Star in the constellation Carina

HR 4177, also called t^{2} Carinae (t^{2 }Car), is a double star in the southern constellation of Carina. It is faintly visible to the naked eye with a combined apparent visual magnitude of +4.77. The two components are HD 92397 and HD 92398. The primary component is located at a distance of approximately 1,600 light years from the Sun based on parallax, and is drifting further away with a radial velocity of +11 km/s. It has a peculiar velocity of 24.3±9.9 km/s and may be a runaway star. The star is a member of the BH 99 cluster.

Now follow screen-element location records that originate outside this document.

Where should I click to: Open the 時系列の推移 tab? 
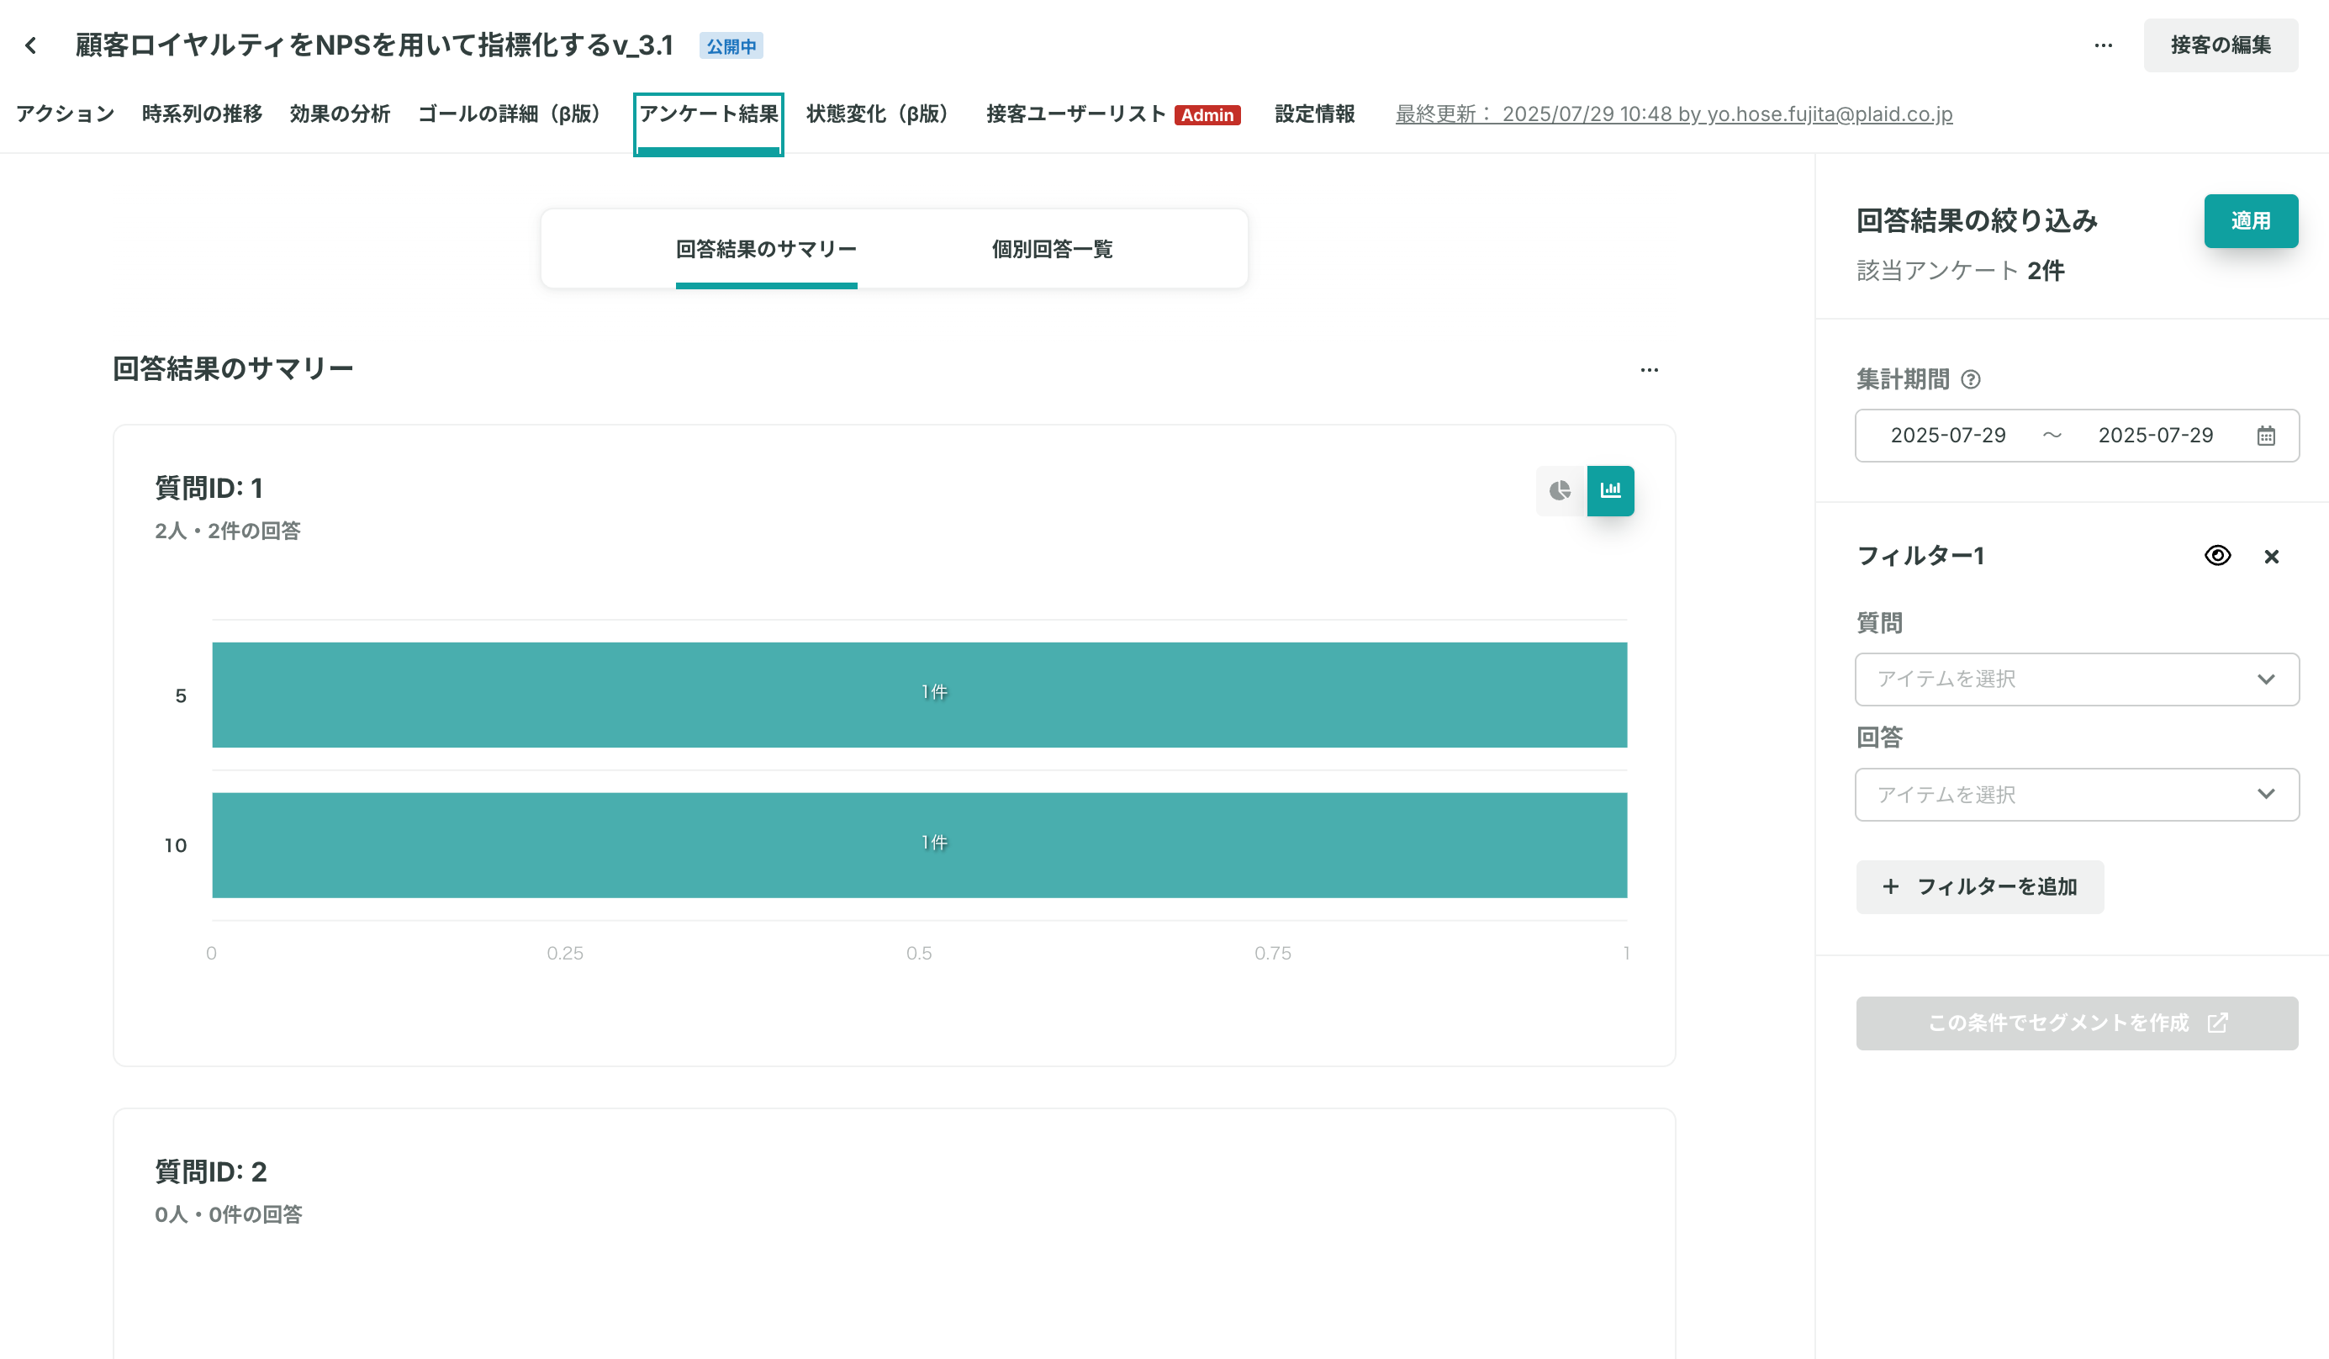[x=201, y=114]
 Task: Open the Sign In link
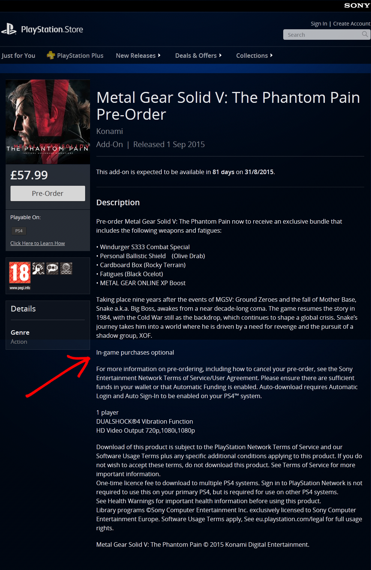(319, 24)
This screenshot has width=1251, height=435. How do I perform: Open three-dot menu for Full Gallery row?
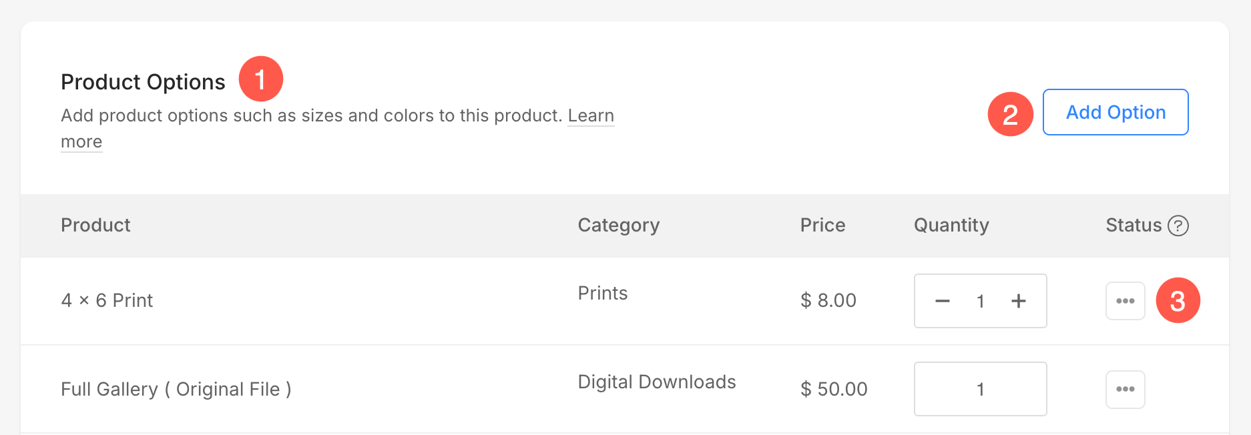coord(1125,390)
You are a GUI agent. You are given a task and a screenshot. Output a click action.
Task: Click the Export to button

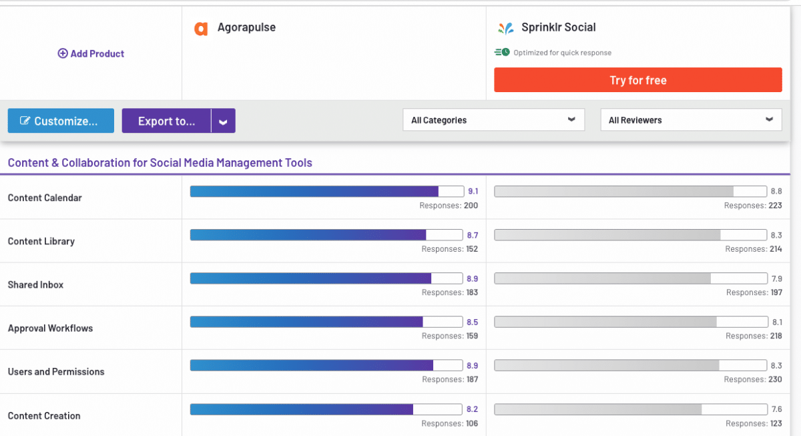coord(166,122)
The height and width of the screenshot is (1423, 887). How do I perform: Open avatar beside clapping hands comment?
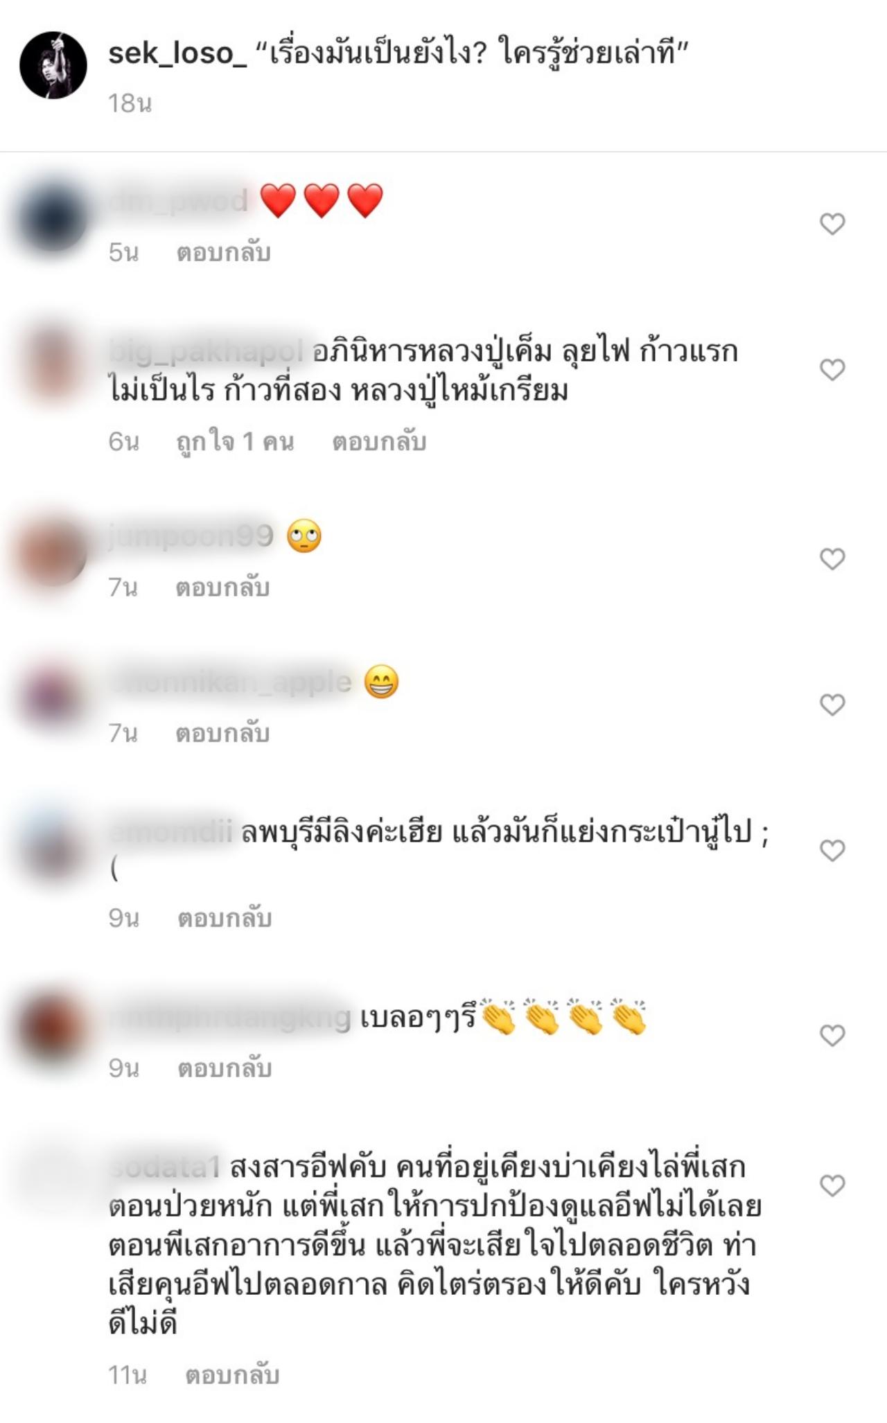coord(53,1028)
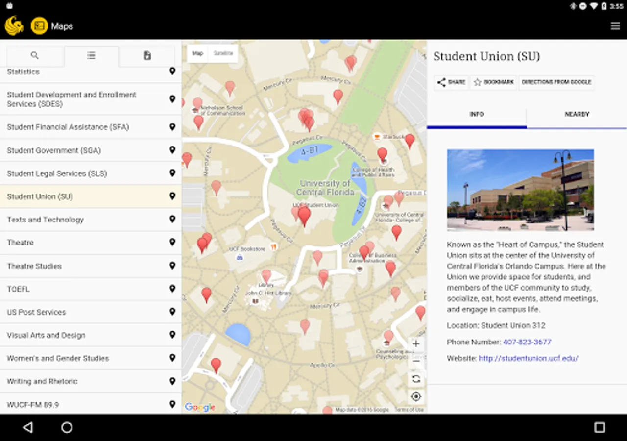Center map on my location icon
The height and width of the screenshot is (441, 627).
pyautogui.click(x=416, y=396)
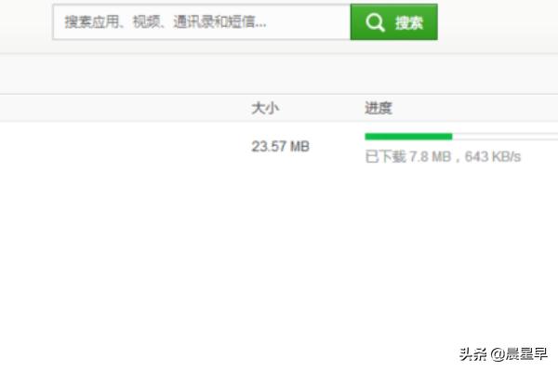Click the empty gray toolbar strip under the search bar

279,74
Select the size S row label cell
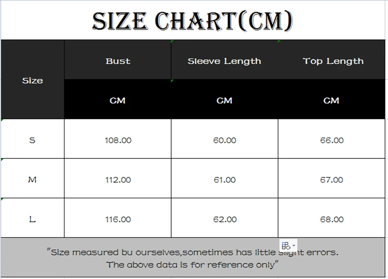Screen dimensions: 388x279 tap(32, 140)
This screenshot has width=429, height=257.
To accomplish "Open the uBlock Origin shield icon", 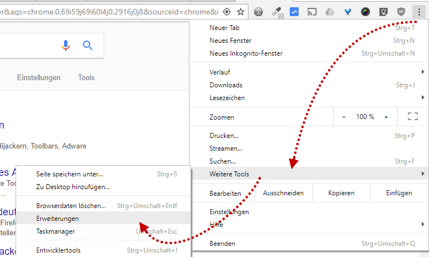I will click(401, 12).
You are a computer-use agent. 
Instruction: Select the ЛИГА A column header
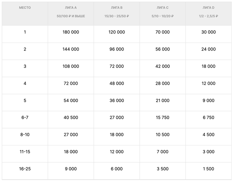[x=71, y=8]
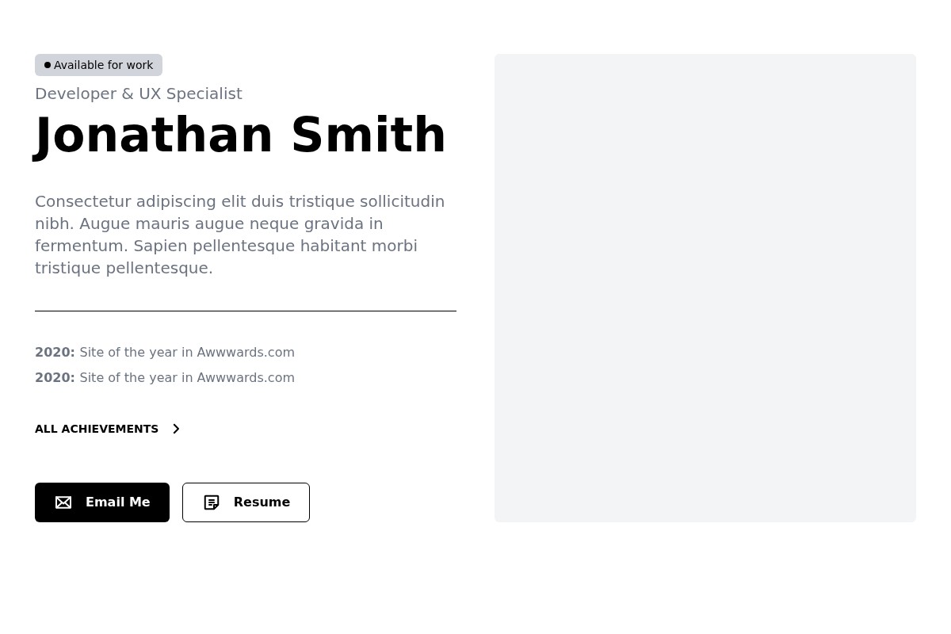
Task: Click the gray image placeholder panel
Action: point(705,288)
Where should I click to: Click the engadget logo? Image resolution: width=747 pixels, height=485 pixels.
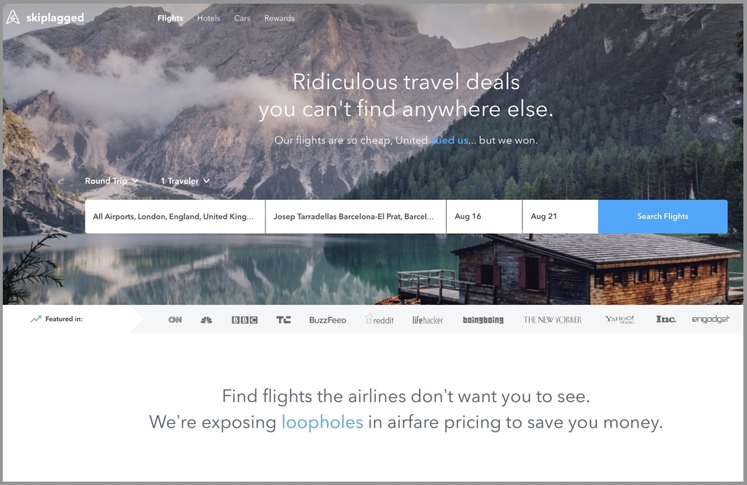pos(710,320)
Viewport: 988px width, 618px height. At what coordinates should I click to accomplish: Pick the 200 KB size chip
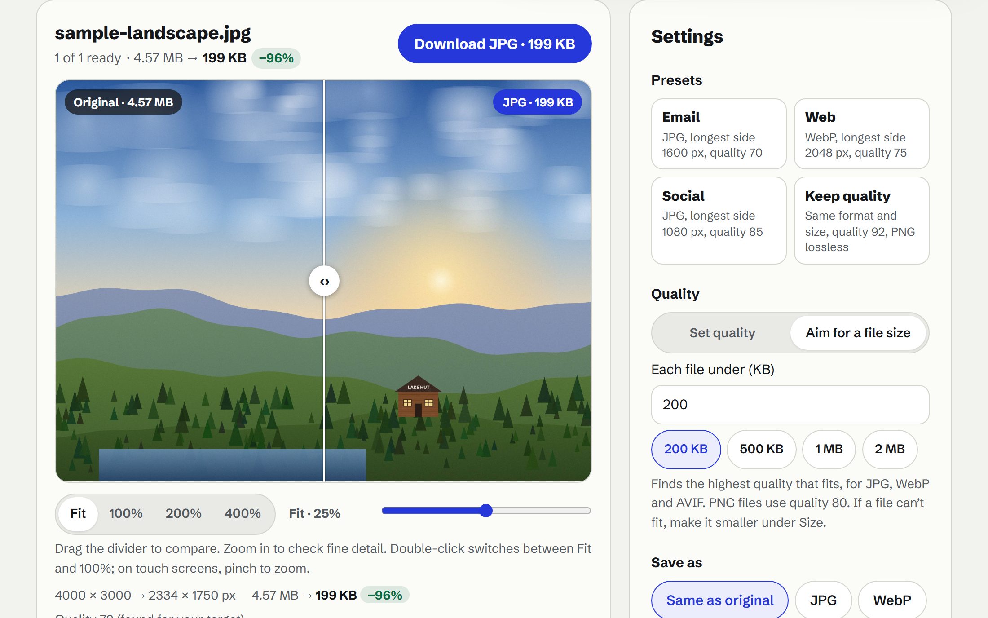(686, 449)
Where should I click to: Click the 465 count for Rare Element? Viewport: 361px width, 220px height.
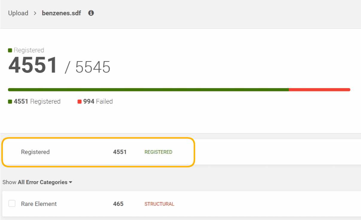118,204
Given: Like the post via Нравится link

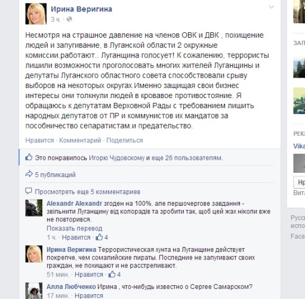Looking at the screenshot, I should click(x=39, y=141).
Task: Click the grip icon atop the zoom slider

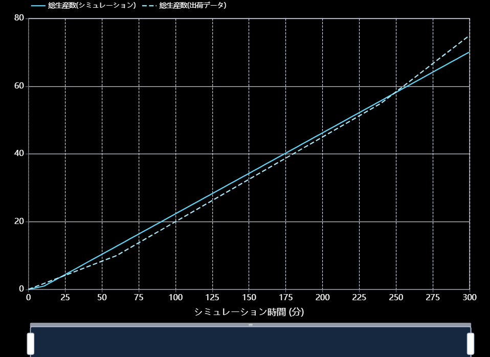Action: pyautogui.click(x=250, y=325)
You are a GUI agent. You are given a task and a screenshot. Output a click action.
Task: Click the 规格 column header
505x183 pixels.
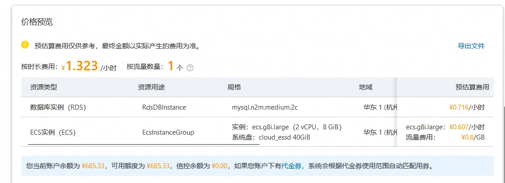(234, 87)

The magnitude 4.85 primary, component A, is a massive K-type supergiant or bright giant with a stellar classification of K4.5Ib-II. Houk (1978) instead listed it with a class of K4/5III: but with some uncertainty about the classification. It has 12 times the mass of the Sun and has expanded to 202 times the Sun's radius. The star is radiating 8,478 times the luminosity of the Sun from its bloated photosphere at an effective temperature of 3,900 K.

The magnitude 7.48 companion star, component B, was discovered by J. Dunlop in 1829. As of 2015, it was located at an angular separation of 14.60 arcsecond along a position angle of 21°, relative to the primary. It is a B-type giant/bright giant star with a class of B9II/III. The pair show a common proper motion and roughly similar parallax measurements, but it remains unclear whether they form a gravitationally-bound pair.